Entertainment was hard to come by. We waited for the circus to arrive in town and made plans to go see it. We watched it with disbelief, often replicating the feat and hurting ourselves back at home. The melas were again something that we looked forward to. The charm, of course, was the merry-go-round and the giant wheel. It made us dizzy but then enjoyment doesn’t come cheap.
Those were the years of innocence and ignorance alike. As we grew up, we realised how little we knew about anything, yet we had learned so many lessons of life that stay with us forever. The parents did not care about the studies of their children; they cared about their health and so saw to it that the children ate everything cooked at home. The kids, too, contributed to the household chores willingly, or unwillingly in my case, but learned that anyway.
The elderly were no pariah either. The granny would tell endless ghost stories and we believed them all. For us, there was a ghost on every peepal tree, and the djinns, churails and dayans were watching us when we returned late. Caring for them came naturally, partly out of affection and partly out of greed for stories and money that the parents refused. There was a close bonding with them. They became part of you.

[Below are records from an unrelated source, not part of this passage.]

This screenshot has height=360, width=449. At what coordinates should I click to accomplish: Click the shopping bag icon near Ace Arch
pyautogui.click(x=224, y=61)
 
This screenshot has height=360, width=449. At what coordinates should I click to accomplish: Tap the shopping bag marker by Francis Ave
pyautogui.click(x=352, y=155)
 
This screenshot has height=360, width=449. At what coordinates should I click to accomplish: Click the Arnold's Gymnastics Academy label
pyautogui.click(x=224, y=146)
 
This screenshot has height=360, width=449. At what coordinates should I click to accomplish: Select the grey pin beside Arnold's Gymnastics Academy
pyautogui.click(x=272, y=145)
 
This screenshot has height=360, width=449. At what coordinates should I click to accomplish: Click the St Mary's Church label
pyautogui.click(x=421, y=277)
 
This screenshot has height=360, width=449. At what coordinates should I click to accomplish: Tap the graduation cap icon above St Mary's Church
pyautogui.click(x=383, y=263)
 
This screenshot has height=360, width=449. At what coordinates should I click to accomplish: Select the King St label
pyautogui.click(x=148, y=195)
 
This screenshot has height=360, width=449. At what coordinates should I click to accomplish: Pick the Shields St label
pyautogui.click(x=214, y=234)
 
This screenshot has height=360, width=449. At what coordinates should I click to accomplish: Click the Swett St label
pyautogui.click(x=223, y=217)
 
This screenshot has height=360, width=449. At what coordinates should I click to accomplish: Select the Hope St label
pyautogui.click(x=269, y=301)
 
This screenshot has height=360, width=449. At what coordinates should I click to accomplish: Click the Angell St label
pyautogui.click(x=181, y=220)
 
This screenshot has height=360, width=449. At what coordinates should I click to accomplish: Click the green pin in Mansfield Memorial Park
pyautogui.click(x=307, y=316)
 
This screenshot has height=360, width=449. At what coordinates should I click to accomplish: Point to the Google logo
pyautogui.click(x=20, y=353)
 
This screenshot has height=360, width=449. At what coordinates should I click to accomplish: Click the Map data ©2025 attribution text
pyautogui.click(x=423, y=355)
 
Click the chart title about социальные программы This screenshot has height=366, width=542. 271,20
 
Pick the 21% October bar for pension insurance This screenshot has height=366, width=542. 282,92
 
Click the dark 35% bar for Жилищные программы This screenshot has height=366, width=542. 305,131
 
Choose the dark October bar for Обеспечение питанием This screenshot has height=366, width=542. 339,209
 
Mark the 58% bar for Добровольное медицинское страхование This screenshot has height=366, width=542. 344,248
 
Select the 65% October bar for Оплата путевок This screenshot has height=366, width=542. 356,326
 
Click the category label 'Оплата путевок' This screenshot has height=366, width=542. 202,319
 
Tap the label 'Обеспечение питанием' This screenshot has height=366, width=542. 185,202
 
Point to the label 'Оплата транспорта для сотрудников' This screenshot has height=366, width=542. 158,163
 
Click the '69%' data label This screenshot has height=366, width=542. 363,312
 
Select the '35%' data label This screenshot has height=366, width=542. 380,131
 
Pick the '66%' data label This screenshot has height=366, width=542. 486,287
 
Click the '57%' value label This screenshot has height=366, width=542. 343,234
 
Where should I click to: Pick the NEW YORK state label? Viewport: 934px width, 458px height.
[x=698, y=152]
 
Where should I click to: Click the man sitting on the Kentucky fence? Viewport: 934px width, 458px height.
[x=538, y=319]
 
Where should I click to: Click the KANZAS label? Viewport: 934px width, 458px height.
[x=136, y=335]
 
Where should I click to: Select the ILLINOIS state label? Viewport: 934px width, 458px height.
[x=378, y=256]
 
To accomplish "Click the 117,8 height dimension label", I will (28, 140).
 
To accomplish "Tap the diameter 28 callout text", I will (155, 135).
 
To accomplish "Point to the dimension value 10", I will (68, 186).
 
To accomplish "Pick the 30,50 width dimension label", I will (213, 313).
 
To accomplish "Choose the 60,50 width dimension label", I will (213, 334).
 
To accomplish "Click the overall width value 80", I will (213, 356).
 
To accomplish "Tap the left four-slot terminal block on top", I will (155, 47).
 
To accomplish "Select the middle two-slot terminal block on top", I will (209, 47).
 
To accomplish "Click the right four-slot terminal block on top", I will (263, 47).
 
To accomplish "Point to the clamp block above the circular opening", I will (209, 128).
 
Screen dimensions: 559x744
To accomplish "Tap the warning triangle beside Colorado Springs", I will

Now that when I see my kids growing, I realise the children and their childhood have undergone a sea change. They are informed but not innocent. They can get you the information you might have not known till your graduation. They don’t play with matchboxes or waste time decorating Janmashtami models. They are always with their gadgets. They play with them or, rather, live with them. Life has turned virtual. It is a digital degeneration of sorts where you know a lot yet you are rudderless as the framework that comes with human interaction is missing. The pizza-burger generation is more about flaunting its feat rather than enjoying it. The pictures of restaurants and places visited on the trip find floating on Instagram and Facebook. They might not see churails and dayans but have demons in their head which tell them to seclude them from the rest. You won’t know if your child is at home because he is too much engrossed with the mobile that he needs no one else.
Last year in the monsoon, I told my young daughter how we floated paper boats in the puddles. She said that she did not know how to make one. I was excited as she showed some interest. I said, I will make one for you. I made one, gave it to her, and asked her to set it afloat. Fifteen minutes later, she was with her phone again, chatting. I asked whatever happened to the boat she was supposed to play with. “It sank,” she said with a flat face and submerged into her phone again.
(The writer is a columnist and documentary film-maker. The views expressed are personal.)